Frajani retourna donc chez elle, toute excitée par ce qu'elle avait appris et impatiente d'en savoir plus. En se dirigeant vers la porte, elle aperçut la jeune Arthera. C'était la première fois qu'elle la voyait malgré ses nombreuses visites. Elle était installée à un bureau, dans une autre pièce dont la porte était entrebâillée, et elle semblait étudier des ouvrages anciens et poussiéreux. Frajani s'éclipsa discrètement pour ne pas la déranger.

Lorsqu'elle arriva chez elle, sa mère l'attendait sur le pas de la porte, les bras croisés et l'air furieux. Elle ne lui laissa même pas le temps d'entrer et se mit à lui hurler dessus :

Tu sais c 'qu'on ma dit, gamine ?
Non Moma ...
Que tu trainais tes guêtres chez la vieille sorcière !
La vieille sorcière ?
Oui, cette vieille chouette qui habite plus loin. J'aimerais bien savoir c'que t'y trafiques ma fille !
D'abord, Grand-Mère Morine, c'est pas une sorcière, elle est même très gentille. Et elle s'occupe de moi, elle ! Ensuite, je .... je ...
T'as plutôt intérêt à tout m'raconter vite fait. De toute façon tant qu't'as pas craché l'morceau, t'auras pas à manger, c'est simple. La moindre des choses c'est qu'on sache pourquoi tout l'village s'fout d'ta famille, non ?
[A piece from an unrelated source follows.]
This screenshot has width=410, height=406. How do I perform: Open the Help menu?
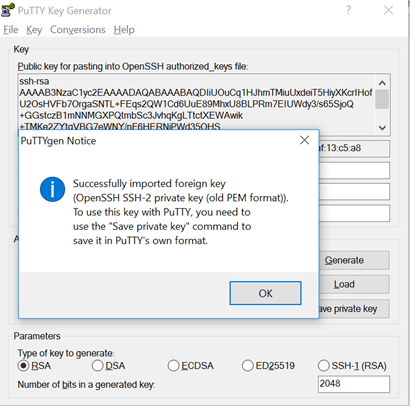click(x=124, y=30)
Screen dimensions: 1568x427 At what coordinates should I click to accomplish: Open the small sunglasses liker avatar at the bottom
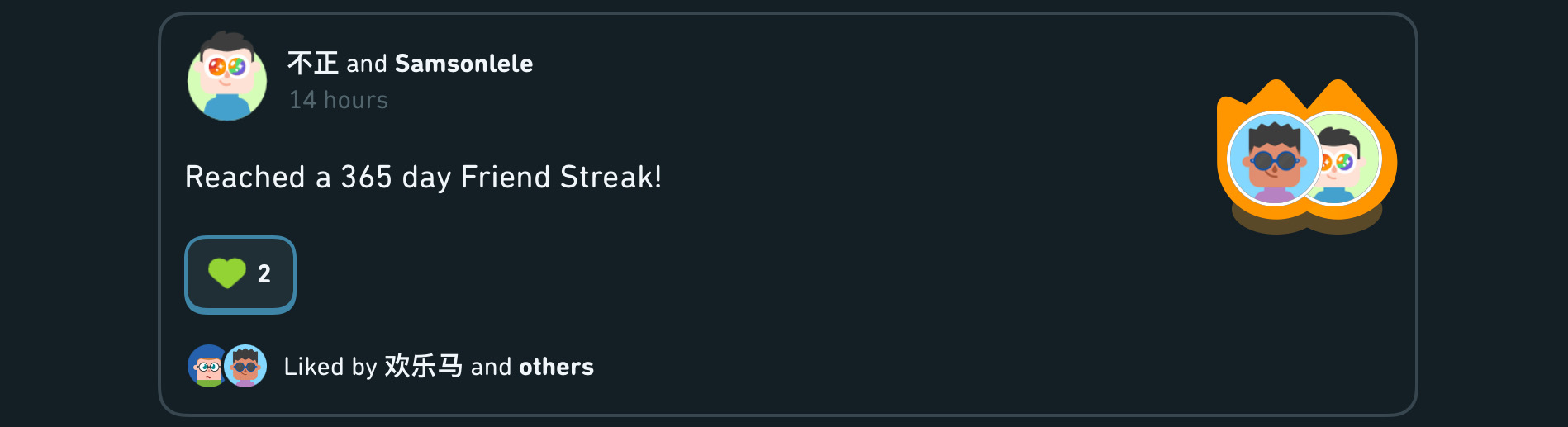click(246, 366)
Alors elle raconta la boîte aux trésors, la forêt et le Temple. Elle raconta Maphr et tout le reste. Mais sa mère ne semblait guère apprécier le récit et son visage se fermait au fil des paroles de sa fille. Puis elle l'envoya préparer le repas et attendit son époux, la mine soucieuse.

Ils discutèrent longtemps et finirent par décider d'interdire à Frajani de sortir le temps que ses bêtises lui passent. Mais autant tenter de priver un papillon de liberté ... Frajani, qui n'en faisait qu'à sa tête, profitait de chaque instant d'inattention pour prendre la poudre d'escampette. Et très vite, ses frères et sœurs chargés de sa surveillance décidèrent de la laisser courir à son gré.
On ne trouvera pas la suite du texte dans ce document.